아래 항목에서 "arrow"라는 단어가 들어 있는 줄을 하나도 빠짐없이 옮겨 적어 보여 주세요.

★ ★ ★ ★ ★

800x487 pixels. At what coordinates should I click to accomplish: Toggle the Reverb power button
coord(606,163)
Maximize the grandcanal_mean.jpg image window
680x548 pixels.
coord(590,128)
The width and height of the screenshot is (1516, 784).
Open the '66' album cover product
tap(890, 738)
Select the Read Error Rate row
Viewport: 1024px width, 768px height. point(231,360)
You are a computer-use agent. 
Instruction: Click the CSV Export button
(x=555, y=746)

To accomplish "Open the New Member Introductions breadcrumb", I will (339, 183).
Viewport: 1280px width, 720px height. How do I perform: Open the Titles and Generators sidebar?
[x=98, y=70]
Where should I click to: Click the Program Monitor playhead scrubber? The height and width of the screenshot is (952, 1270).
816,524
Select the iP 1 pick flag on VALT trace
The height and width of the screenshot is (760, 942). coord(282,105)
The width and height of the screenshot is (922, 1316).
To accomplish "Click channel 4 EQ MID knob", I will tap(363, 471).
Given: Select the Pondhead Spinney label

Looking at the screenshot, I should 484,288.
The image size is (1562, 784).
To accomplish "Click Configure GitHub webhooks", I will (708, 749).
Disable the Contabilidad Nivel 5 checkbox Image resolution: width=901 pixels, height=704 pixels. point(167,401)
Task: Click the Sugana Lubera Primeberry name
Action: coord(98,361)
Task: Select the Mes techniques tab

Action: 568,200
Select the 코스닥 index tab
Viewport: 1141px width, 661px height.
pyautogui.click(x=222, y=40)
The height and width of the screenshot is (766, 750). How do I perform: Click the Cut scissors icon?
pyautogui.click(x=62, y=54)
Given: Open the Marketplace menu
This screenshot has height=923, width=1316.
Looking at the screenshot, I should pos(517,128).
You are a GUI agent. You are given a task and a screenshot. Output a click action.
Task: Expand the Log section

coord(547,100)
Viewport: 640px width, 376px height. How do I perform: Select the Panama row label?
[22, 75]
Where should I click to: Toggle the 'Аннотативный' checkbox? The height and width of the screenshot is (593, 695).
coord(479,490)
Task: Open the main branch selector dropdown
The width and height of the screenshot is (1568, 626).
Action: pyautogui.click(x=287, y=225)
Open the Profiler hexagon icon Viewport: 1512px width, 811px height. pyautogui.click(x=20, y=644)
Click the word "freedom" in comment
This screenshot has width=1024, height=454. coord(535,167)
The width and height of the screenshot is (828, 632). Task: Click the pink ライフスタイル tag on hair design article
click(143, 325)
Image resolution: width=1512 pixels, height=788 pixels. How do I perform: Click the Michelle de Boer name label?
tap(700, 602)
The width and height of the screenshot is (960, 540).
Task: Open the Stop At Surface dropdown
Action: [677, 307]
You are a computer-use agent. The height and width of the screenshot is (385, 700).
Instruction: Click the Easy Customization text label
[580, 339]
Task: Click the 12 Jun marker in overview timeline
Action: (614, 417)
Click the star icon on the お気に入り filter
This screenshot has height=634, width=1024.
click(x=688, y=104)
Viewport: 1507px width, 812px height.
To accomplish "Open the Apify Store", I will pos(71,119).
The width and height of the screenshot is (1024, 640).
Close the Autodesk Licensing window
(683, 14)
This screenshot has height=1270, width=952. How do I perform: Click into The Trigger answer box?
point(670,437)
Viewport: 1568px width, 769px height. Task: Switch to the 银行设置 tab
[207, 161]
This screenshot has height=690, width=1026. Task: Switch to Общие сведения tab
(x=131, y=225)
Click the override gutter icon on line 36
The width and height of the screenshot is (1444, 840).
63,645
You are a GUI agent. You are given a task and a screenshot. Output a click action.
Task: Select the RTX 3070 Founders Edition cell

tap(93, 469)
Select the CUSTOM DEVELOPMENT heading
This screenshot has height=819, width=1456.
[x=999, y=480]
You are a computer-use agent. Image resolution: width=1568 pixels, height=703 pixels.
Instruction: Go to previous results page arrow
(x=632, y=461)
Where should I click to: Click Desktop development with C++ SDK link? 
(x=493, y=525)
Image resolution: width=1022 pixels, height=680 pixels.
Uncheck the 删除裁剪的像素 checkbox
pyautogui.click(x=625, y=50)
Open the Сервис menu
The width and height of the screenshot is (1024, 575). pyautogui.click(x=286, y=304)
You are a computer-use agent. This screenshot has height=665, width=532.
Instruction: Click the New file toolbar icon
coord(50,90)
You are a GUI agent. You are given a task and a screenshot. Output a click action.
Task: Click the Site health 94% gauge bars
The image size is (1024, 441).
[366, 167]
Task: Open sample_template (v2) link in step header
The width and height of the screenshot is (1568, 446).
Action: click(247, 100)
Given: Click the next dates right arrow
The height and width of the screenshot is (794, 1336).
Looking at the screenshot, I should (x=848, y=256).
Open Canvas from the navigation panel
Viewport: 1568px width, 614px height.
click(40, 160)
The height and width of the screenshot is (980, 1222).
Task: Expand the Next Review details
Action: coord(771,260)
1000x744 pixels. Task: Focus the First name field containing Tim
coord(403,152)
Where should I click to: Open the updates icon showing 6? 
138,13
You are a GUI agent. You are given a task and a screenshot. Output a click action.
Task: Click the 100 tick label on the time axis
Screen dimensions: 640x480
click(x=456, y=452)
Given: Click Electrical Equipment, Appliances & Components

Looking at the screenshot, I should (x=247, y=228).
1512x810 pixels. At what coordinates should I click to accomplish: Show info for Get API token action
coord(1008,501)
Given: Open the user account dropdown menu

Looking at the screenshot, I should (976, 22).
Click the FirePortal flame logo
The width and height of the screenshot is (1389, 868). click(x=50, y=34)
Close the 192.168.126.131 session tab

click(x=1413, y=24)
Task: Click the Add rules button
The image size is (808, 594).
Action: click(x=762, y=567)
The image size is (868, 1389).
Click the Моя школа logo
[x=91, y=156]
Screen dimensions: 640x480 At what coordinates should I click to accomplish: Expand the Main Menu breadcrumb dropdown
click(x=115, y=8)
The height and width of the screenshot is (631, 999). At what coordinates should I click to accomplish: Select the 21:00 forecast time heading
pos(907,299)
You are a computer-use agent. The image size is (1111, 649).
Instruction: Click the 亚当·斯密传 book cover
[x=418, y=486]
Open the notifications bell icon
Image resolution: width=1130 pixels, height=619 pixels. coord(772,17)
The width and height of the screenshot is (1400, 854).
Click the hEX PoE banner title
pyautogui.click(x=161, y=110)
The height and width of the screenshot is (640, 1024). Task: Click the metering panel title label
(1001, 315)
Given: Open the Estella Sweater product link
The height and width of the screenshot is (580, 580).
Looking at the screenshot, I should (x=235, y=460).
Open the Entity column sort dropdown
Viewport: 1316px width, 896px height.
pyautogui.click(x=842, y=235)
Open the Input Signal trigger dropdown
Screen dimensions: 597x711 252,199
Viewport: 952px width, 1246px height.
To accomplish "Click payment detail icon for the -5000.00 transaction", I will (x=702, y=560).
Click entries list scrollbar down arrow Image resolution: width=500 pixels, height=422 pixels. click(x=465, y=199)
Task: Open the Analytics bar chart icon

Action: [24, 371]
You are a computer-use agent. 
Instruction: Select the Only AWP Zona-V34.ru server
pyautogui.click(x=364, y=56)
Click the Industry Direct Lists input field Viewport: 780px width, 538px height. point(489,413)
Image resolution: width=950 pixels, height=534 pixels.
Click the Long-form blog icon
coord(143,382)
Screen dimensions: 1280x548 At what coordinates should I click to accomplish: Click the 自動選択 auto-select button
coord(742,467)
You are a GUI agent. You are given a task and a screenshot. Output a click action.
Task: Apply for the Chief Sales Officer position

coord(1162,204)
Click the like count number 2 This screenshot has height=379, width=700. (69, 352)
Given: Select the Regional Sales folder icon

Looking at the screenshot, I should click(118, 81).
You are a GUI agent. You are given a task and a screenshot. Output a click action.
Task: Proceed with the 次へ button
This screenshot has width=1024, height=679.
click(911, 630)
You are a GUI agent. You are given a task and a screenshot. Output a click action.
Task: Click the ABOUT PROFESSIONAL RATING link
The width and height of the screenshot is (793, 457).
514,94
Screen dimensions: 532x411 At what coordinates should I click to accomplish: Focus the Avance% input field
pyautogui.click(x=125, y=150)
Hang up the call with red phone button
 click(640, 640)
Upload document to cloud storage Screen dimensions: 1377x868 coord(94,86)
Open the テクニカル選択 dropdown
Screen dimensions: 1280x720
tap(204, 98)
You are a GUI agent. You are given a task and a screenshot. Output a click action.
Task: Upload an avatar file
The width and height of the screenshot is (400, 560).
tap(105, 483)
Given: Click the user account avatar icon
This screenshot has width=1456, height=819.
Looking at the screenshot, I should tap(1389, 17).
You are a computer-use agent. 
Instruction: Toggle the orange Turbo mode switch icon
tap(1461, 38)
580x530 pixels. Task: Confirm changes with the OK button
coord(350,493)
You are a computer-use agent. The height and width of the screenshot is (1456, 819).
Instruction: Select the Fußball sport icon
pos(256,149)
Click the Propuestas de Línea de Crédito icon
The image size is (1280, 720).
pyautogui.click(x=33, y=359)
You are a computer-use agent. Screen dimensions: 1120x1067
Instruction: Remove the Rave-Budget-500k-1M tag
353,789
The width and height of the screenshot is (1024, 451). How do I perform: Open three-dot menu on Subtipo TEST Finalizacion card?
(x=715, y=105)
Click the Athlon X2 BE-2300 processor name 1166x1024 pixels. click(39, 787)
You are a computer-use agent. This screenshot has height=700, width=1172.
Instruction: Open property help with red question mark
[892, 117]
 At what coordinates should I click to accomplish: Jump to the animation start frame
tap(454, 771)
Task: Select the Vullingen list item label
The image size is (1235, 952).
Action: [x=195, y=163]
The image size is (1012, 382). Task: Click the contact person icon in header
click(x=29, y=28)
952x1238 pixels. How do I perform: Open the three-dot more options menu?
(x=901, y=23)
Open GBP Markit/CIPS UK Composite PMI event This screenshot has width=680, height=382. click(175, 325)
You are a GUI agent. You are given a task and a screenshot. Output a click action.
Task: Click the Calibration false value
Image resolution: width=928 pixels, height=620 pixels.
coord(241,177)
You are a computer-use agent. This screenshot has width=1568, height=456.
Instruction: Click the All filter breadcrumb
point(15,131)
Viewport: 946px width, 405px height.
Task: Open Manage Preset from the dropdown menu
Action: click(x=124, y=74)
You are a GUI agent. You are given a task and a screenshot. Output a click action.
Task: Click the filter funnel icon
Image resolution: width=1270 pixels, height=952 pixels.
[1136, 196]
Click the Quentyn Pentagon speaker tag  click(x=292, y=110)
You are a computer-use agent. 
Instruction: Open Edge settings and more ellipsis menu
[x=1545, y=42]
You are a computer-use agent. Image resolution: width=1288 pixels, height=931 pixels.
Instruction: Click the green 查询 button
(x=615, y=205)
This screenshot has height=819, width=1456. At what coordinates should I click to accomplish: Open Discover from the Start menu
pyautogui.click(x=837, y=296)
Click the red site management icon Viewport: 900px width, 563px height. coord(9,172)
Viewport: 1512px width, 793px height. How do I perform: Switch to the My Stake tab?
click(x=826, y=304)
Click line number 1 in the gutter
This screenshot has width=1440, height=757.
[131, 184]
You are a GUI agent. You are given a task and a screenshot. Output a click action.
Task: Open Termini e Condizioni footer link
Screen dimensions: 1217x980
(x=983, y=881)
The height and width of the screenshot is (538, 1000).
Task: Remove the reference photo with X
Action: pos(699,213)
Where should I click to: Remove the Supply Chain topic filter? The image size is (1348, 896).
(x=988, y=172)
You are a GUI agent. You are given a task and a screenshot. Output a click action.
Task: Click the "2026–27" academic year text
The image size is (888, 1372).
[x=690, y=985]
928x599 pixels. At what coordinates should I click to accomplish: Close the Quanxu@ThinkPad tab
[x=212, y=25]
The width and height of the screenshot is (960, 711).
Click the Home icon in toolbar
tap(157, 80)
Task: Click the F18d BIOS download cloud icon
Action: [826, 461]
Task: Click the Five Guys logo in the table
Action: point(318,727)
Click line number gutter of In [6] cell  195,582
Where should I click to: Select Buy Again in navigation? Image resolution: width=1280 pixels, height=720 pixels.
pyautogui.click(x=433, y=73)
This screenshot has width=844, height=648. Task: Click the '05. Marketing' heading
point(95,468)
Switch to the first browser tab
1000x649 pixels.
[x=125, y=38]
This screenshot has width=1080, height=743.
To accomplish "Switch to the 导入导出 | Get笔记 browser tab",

★ ★ ★ ★ ★

연습 결과:
Instruction: Go to previous results page arrow
Given: Click the next dates right arrow
Click entries list scrollbar down arrow Image resolution: width=500 pixels, height=422 pixels. click(x=465, y=199)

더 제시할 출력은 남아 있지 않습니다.